Saved entries
● ● ● ●
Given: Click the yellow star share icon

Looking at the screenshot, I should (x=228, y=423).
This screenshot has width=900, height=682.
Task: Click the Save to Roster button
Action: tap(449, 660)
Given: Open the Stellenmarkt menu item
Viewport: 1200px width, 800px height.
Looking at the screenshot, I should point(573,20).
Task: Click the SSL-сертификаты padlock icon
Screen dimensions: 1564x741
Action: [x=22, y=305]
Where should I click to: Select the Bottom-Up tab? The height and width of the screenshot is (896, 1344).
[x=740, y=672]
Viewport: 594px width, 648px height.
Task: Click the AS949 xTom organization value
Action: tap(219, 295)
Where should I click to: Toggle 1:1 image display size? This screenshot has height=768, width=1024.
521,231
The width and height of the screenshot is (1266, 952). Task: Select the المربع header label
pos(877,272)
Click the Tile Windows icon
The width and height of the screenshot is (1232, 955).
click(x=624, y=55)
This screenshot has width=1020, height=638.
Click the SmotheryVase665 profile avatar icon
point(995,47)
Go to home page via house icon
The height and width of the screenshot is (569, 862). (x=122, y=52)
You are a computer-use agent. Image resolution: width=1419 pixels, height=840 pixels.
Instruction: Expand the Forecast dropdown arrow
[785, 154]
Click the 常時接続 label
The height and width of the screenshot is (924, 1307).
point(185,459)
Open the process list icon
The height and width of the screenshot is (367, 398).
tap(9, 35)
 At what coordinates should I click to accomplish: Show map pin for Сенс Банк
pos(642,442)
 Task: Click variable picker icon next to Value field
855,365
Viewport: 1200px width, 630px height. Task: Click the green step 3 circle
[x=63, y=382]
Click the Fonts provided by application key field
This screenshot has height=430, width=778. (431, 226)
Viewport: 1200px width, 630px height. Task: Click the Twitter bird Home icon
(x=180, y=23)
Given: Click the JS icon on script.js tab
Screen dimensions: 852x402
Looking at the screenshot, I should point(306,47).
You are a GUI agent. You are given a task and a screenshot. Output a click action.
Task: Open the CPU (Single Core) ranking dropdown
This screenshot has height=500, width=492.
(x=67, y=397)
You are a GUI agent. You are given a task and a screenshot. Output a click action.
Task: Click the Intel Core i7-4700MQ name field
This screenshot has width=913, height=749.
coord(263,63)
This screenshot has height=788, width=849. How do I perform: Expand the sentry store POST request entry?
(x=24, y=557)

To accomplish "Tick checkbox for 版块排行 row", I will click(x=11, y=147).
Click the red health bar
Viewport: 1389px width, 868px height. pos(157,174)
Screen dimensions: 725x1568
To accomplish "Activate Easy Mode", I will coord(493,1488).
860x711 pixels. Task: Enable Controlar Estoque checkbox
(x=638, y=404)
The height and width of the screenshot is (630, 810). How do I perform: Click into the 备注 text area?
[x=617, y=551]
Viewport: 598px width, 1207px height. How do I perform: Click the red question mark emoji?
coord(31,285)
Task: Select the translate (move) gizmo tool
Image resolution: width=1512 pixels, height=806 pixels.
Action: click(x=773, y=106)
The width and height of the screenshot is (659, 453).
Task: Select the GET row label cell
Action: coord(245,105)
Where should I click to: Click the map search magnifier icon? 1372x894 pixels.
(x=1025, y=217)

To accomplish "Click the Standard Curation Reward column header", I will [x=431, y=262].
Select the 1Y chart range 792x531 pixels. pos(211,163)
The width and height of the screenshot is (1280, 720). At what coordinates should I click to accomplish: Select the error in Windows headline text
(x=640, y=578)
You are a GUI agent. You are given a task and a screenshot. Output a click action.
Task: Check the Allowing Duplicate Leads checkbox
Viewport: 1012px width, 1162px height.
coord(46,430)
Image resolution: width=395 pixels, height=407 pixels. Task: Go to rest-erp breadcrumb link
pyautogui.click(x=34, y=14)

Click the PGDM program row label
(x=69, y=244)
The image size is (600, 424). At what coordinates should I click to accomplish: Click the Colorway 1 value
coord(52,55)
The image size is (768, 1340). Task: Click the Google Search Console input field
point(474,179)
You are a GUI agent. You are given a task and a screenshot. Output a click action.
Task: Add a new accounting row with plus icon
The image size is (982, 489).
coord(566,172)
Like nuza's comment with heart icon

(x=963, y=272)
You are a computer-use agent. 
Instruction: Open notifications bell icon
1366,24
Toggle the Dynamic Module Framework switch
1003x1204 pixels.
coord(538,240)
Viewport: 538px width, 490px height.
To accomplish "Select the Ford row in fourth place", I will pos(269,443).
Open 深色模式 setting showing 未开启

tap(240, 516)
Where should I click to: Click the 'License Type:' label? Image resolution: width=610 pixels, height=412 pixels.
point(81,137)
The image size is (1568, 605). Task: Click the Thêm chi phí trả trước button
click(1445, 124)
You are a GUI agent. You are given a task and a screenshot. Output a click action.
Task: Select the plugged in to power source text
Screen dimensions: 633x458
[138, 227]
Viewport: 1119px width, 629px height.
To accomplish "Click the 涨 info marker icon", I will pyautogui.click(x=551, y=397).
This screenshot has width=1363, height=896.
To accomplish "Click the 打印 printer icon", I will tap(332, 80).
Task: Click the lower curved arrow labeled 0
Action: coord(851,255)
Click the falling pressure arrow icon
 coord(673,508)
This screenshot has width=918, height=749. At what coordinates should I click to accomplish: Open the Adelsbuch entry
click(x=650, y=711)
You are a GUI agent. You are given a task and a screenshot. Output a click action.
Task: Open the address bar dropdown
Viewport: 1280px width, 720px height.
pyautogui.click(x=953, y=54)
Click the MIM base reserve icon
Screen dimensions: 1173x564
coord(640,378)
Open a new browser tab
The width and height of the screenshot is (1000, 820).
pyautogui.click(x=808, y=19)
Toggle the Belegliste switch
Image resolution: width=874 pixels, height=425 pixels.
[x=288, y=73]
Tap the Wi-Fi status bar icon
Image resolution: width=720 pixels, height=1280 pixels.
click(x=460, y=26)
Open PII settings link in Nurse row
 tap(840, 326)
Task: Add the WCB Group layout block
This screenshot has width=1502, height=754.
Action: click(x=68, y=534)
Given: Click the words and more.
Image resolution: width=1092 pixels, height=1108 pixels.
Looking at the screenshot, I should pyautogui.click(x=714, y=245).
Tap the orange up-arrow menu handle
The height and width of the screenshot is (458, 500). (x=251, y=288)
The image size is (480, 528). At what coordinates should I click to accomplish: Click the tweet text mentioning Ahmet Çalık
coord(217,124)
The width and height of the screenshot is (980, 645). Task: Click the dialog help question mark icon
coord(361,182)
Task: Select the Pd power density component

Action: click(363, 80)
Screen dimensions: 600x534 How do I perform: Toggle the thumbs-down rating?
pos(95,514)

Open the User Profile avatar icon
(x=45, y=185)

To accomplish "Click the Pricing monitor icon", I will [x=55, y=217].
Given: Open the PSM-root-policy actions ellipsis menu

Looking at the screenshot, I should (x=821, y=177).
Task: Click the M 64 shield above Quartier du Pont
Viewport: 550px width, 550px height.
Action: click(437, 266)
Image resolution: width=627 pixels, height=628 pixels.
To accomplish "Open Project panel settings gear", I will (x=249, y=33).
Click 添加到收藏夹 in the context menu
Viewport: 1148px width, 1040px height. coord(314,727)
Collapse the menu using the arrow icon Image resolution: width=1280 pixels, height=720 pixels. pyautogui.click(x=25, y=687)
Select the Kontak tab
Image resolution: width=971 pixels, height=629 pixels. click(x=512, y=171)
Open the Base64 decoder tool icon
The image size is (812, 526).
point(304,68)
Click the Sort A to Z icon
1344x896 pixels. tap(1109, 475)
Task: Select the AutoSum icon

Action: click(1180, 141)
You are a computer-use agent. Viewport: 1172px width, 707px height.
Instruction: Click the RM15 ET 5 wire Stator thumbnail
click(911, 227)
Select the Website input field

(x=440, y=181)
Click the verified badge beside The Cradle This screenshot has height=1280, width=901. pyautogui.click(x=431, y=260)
● ● ● ●
WORK TASK |
Among the records above, a stretch begins at the line containing "Viewport: 550px width, 550px height." and ends at the line containing "Collapse the menu". Restate that stretch word for word, and nothing else.

SOLUTION TO THE PROBLEM |
Viewport: 550px width, 550px height.
Action: click(437, 266)
Image resolution: width=627 pixels, height=628 pixels.
To accomplish "Open Project panel settings gear", I will (x=249, y=33).
Click 添加到收藏夹 in the context menu
Viewport: 1148px width, 1040px height. coord(314,727)
Collapse the menu using the arrow icon Image resolution: width=1280 pixels, height=720 pixels. pyautogui.click(x=25, y=687)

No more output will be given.